After this moment, the $u$-error dominates (it overshot further), pushing $R(t)$ below $R^*$. Then both errors decay, and $R(t)$ returns to $R^*$ from below — producing the overshoot phase before the final monotone convergence.
This phenomenon only occurs when $\ln \alpha < 0$ (i.e., $\alpha < 1$): the two input errors push the exponent in opposite directions.

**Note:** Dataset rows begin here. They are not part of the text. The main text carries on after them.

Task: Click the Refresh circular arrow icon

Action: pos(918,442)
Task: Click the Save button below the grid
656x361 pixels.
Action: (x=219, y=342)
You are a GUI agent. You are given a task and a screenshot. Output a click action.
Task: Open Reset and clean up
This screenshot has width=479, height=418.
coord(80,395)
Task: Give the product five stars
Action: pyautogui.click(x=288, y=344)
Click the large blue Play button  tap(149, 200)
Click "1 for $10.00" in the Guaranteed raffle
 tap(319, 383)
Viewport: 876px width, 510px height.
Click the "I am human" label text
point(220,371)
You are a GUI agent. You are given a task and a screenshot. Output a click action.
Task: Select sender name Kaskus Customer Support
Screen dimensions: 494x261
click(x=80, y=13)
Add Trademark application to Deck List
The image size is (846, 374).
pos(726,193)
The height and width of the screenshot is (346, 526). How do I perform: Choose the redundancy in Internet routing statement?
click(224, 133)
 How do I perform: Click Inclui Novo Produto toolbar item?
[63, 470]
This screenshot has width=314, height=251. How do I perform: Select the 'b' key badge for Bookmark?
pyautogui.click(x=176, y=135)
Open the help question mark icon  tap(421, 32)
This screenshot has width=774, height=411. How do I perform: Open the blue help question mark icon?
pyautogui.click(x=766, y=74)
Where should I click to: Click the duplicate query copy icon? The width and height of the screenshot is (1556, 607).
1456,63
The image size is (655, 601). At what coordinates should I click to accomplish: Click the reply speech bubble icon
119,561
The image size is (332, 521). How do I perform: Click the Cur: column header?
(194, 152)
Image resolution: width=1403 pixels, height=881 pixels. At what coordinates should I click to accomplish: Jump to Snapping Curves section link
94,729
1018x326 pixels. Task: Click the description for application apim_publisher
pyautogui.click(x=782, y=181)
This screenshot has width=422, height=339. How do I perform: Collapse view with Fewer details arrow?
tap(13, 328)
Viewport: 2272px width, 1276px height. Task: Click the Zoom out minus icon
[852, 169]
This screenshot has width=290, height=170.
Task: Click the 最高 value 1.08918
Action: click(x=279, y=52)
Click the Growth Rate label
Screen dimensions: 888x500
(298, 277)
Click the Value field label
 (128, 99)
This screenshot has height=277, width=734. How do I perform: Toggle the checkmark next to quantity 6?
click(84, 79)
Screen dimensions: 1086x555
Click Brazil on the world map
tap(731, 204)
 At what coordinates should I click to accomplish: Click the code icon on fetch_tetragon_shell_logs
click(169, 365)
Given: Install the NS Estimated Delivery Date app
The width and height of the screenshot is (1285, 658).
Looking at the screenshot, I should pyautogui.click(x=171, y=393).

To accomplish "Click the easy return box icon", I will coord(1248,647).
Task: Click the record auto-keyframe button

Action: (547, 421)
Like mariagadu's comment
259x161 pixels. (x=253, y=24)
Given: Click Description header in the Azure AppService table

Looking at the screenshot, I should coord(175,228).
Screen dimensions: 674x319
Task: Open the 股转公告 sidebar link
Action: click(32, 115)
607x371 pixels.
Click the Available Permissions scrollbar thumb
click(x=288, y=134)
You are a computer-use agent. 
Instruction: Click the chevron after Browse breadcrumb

For $e^\pi$ (where $\ln e = 1 > 0$), both errors push $R$ in the same direction, and the convergence is monotone.
A small but beautiful illustration of how signed intermediate quantities create error dynamics that unsigned CRN systems never see.
Simulation Code
Run it yourself — no install needed:
The notebook includes both examples, all plots, and a “Try Your Own” cell where you can plug in any $\alpha$ and $\beta$. Source code also on GitHub.
Closing Thoughts
It’s a small result, but it illustrates something important: bounded GPAC complexity composes the way you’d want it to — like computable analysis, not like a machine model with overhead at every step.